Hoy se celebra en México el Día del Trabajo, sin embargo hay muchas cosas que hacen que esta "celebración" pueda convertirse en "lamentación". Los salarios mínimos en México son de los más bajos del mundo. Según la Organización Mundial del Trabajo (OIT) el salario promedio mensual en nuestro país es de 609 dólares. La cifra – a la que millones de mexicanos ni siquiera se le acercan – está muy por debajo de países de América Latina. En Argentina por ejemplo el promedio es de mil 108 dólares al mes. Chile, Panamá, Brasil y Colombia también nos superan.

Si nos comparamos con Estados Unidos, el salario mensual allá es 2 mil 645 dólares mayor al nuestro. A más de 20 años de la entrada en vigor del Tratado de Libre Comercio con Estados Unidos y Canadá, México no se ha acercado a esos países en cuanto a los niveles de desarrollo.

Esto puede explicar las grandes cantidades de migrantes que tenemos en ese país, porque el TLC, lo que sí permitió fue que industrias completas en el país se achicaran o que casi desaparecieran.

La crisis en el campo, que ya teníamos hace 20 años, se empeoró y la tenencia de la tierra es insostenible. Muchos de los dueños de parcelas de hace 20 años dejaron de serlo. Si no vendieron la tierra, la rentan o de plano la tienen en el abandono.
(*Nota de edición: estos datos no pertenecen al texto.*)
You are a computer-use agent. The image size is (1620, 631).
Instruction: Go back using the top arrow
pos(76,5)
De 1994, cuando se firmó el TLC, al 2012, los salarios de los trabajadores mexicanos prácticamente no avanzaron, pues el promedio es de 2.3 por ciento anual. Esto es irrisorio con los aumentos constantes al costo de la canasta básica.
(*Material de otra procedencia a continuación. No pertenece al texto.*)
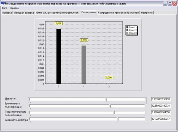This screenshot has width=178, height=132.
Task: Click the black Класс 1 histogram bar
Action: [x=59, y=56]
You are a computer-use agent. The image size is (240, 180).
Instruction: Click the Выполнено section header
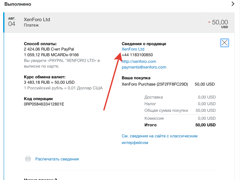tap(18, 4)
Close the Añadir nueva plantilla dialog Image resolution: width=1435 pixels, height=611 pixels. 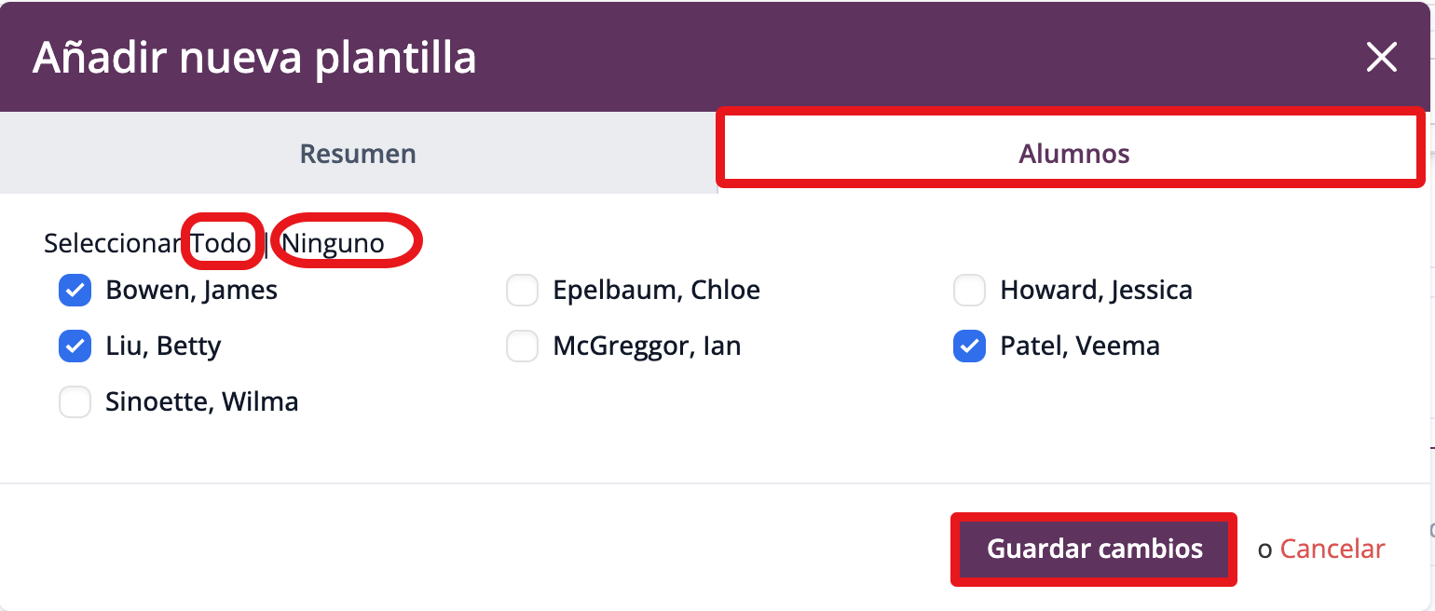point(1381,58)
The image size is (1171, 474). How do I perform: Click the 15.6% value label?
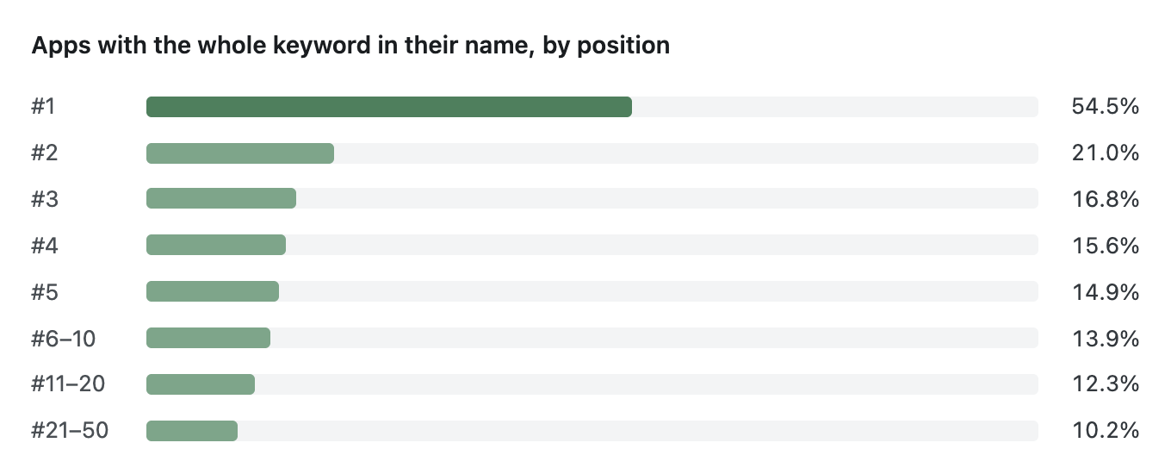pyautogui.click(x=1106, y=246)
Por eso, a pesar de programas sociales que derrochan dinero, la pobreza no se ha podido bajar en el país y no se ve cuándo lo logremos. En México tenemos leyes para la protección de los trabajadores, pero la corrupción del sistema y la dificultad para encontrar un trabajo digno hacen que muchos empleados pierdan terreno ante sus patrones.

La esclavitud en el país es una realidad dolorosa. La vida de los jornaleros agrícolas es un ejemplo y aunque tenemos leyes de protección, son letra muerta y la justicia no alcanza a cubrir ni a los trabajadores del campo ni a los de ningún otro rubro.